Do you know what's one of the best things about having foodie friends? Simply, as one person there's no way you could possibly know about all the great eats in the city, but if you have many friends who share your culinary passions, you're always bound to hear about some new dining experience that's just too fantastic to pass up. Well, my friend Robert, heard about and eventually checked out a street cart where a woman makes Oaxacan quesadillas using blue corn tortillas and usually towards the later afternoon, a churro truck will also park within a hop away from this cart. Oaxacan quesadillas and churros? How can one pass that up? I certainly didn't and Robert led the way.
So last Sunday, off we went. When we arrived, our group of 5 crowded around the cart and after talking to the lady, we found out that we had an option of 6 different fillings: chicarrones, squash blossoms, chicken, frijoles, chorizo and potato and huitlacoche. We decided to order one of each, except for the frijoles and just share them. She was even nice enough to cut the quesadillas in 4 to 5 sections for easier eating.
The whole process was simple. First, she would get a ball of blue corn masa that was in a plastic bag next to her.
Then she'd pat it between her hands and than start patting it flat on the stove's surface. I can't even imagine how hot that surface was, but it didn't seem to phase her.
Afterwards, she'd add a handful of mozarella cheese and the filling of your choice and let it lay flat for a while before folding it in half. Sometimes it was ready to go and other times, she'd let it still cook for a little while before putting on a paper plate and handing it to you.
Once you got your quesadilla, she had some additional ingredients that you could either top your quesadilla with or put inside of it. There was a mixture of nopales, red onions and cilantro in one container. You could also add a sprinkle of cotija cheese or a spoonful of a really hot salsa or a milder green salsa.
As mentioned, our group sampled 5 of the various fillings. First, we had the chicken quesadilla, but before I talk about that, I do have to say that I really liked the blue corn tortillas. It had a nice medium-thick texture and there was a nuttiness to the masa that I also really enjoyed. What was nice about the chicken was that it wasn't dry and it had a nice flavor to the marinade.
Our second quesadilla had a huitlacoche filling, sometimes referred to as corn smut or Mexican truffles depending on who you talk to, but basically it's a fungus. Huitlacoche is actually quite delicate, but can add a smoky, earthy and pungency to dishes like tamales, stews and in this case, quesadillas.
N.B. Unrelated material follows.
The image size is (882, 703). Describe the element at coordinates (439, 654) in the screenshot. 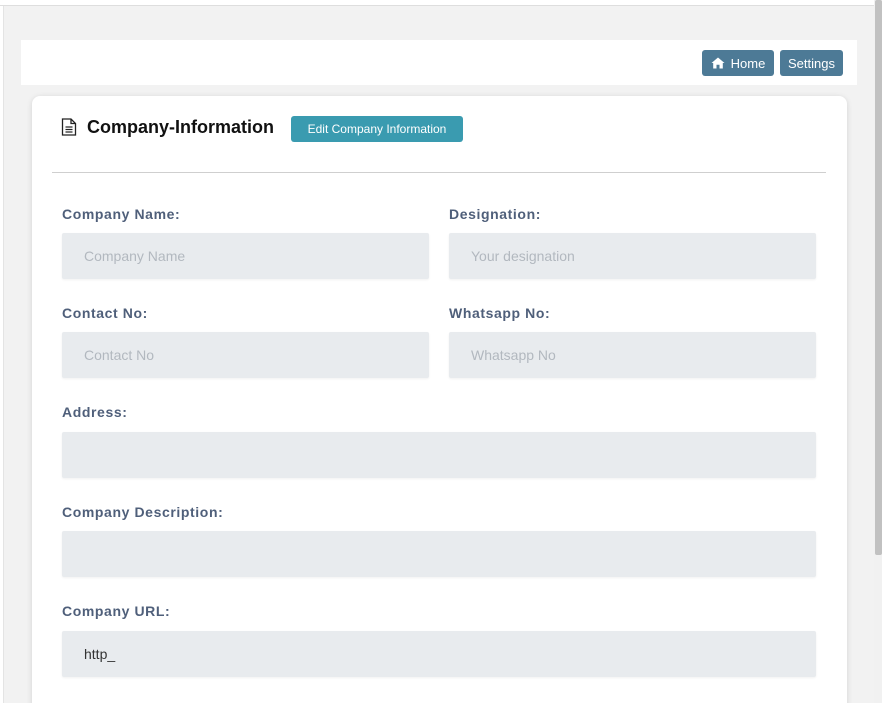

I see `company-url-input` at that location.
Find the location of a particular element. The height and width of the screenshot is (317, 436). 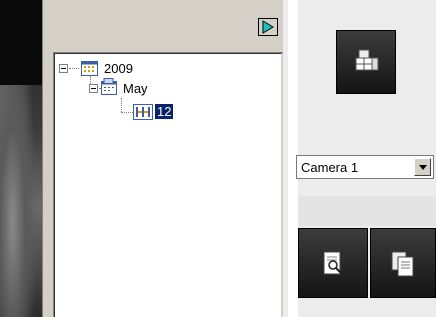

copy-document-icon is located at coordinates (402, 264).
I actually thought the huitlacoche in this case had a mild smokiness to it and I liked how the corn gave it a hit of sweetness.
Third on the rotation was the chorizo and potato quesadilla. This was actually my least favorite of the 5. The filling was mushy. I would have preferred actual chorizo sausages that were cut and grilled and than put in the quesadilla. That would been a big improvement.
Our fourth quesadilla was a vegetarian option that consisted of squash blossoms, corn and onions. If this was the only option available, I wouldn't have missed the meat at all.
Finally, my favorite was the chicarron quesadilla. Come on, it's fried pork. What's not to love?
By this time, all our sharing amounted to about one quesadilla and a quarter for each of us. This type of family-style sharing worked perfectly because we all got to sample a little bit of each filling and when it was time for us to order a full size one, we already knew what we liked. By the way, we did each filling individually because we wanted to taste them on their own, but you can choose more than one ingredient for your quesadilla. I went for the squash blossom and chicarrones combination, which was absolutely delicious.
What a great find! The quesadillas ran $3.00 each and she had also different drinks ranging from $1 to $2. The way you pay is pretty much on the honor system. Once you're done eating and ready to leave, that's when you pay her. What's nice is that whenever she collects money, she always puts on gloves and that's definitely smart on her part. Now this is street food worth driving for.
Sometimes parked down the street from the quesadilla lady, you'll find Salina's Churro Truck. Apparently, it used to be a pushcart so to move up to a truck speaks well for their churros.
Inside the truck, they have a funnel which pushed out the dough and immediately went into a deep fryer. Once they're fried up, the churros were coated with sugar and put into a brown bag ready to be consumed at will.
8 for $3.00 is a heck of a bargain. I found them to be a little doughy for my taste. I would have preferred that they were fried a little bit longer, but I appreciated their golden crispiness.
Overall, it was a wonderful eating day. Delicious quesadillas, golden and crispy churros and all for under $10? Not only is this affordable dining, it's also a fun culinary experience and one of the things that really makes LA a great eating town.
To see pics, go to:
Note: When I checked out both the street cart and the churro truck, it was a Sunday. When I got there at 12:30 PM, the quesadilla street cart was already there. I actually left around 2:30 pm, but when I came back at around 5:00, she was already gone. I'm not sure as to how long she stayed or which other days she's at her spot. Apparently, the churro truck arrives between 3 and 4 pm. Both are situated on Echo Park Boulevard just around the corner from Sunset Boulevard.